Title: By Paths Coincident 12/?
Author: Honorat
Rating: T
Crossover: Leverage and The Librarians
Characters: Jenkins, Eve Baird, Jacob Stone, Cassandra Cillian, Ezekiel Jones, Parker, Alec Hardison, Eliot Spencer, Damian Moreau, Chapman, Lamia, Others TBA as needed.
Pairing: Parker/Hardison, Cassandra/Jake, Cassandra/Eliot
Disclaimer: Dean Devlin, John Rogers, TNT own these characters.
Description: The Librarians discover Leverage International. Jacob Stone and Eliot Spencer have a family past, but they aren’t the only members of the two teams who’ve met before. Expect whiplash between light and dark. Lots of backstory in this chapter.
Previous chapters
HERE.
* * * * *
By Paths Coincident
* * * * *
Eve took several deep breaths to calm the battle nerves that in the absence of discharge were making her feel as if her skin contained broken power lines, snapping and arcing. Not taking her eyes off the Brew Pub, she slowly holstered her pistol and backed up to where she could open the door of the pickup and step into the driver’s seat.

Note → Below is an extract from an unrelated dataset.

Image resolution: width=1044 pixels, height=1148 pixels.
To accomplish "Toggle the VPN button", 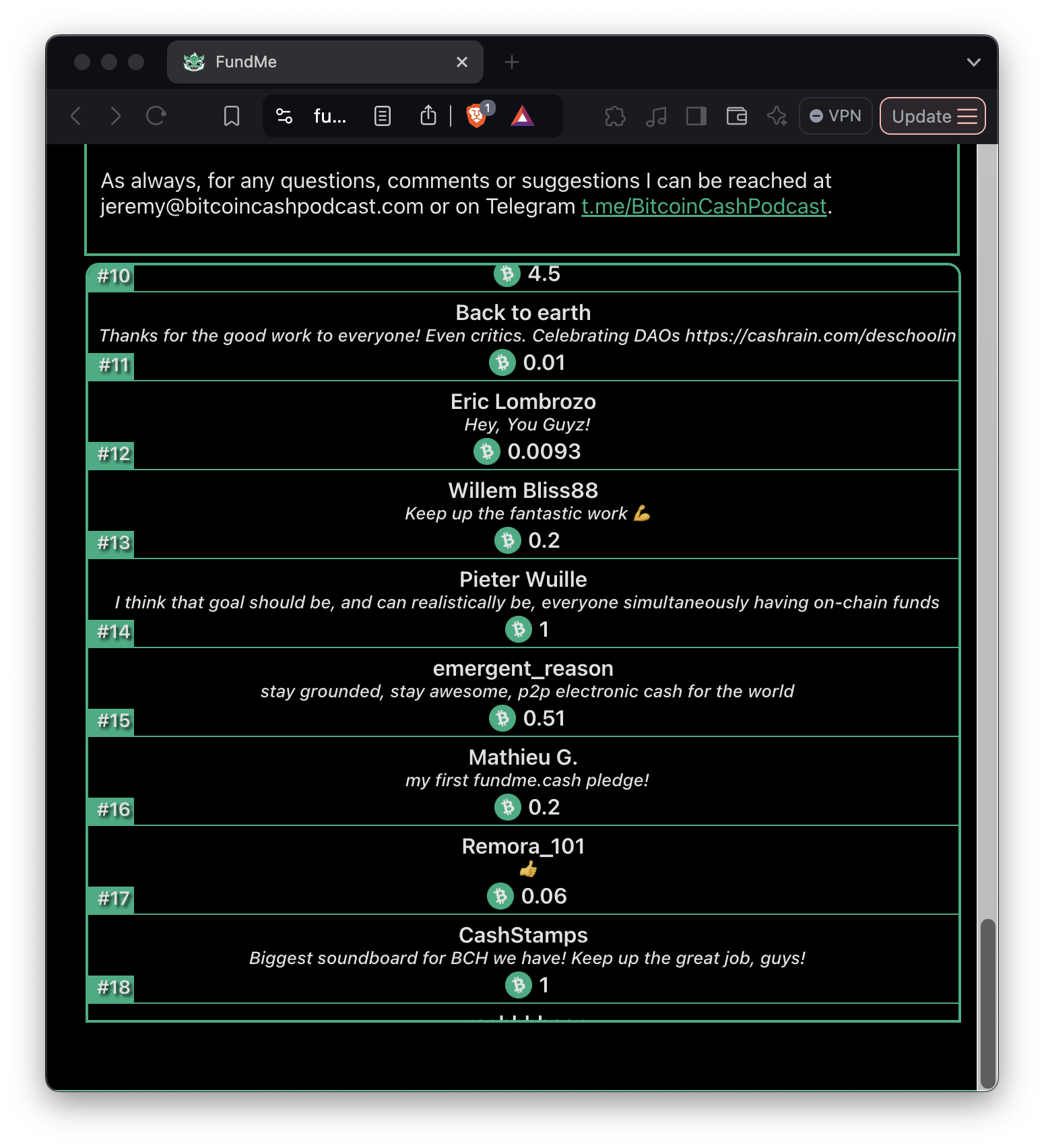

She did not relax until they were several blocks away.
In the rear view mirror, she could see Ezekiel’s face lit by the screen of his phone. Cassandra leaned sleepily against the side of the truck, the day obviously overtaking her. Beside her, Stone sat straight, staring into the night, the bandage on the side of his head standing out light over dark. Eve let herself gloat over them a little-her team, alive and mostly well. Safe, for the time being, from assassins and cults.
She would drop Ezekiel off first. Since his illegal activity significantly supplemented his income as a Librarian in Training, he had his own townhouse apartment in an upscale neighbourhood closer to the heart of Portland. Eve had no doubt the crime rate in the area was on the rise.
Cassandra and Eve had chosen economical apartments in the same building within walking distance of The Annex, so when they dropped Cassandra off, Eve would be able to dash in and grab her bag she kept packed for longer missions.
Stone had rejected conventional apartments and had found a room to rent on the top floor of an actual house.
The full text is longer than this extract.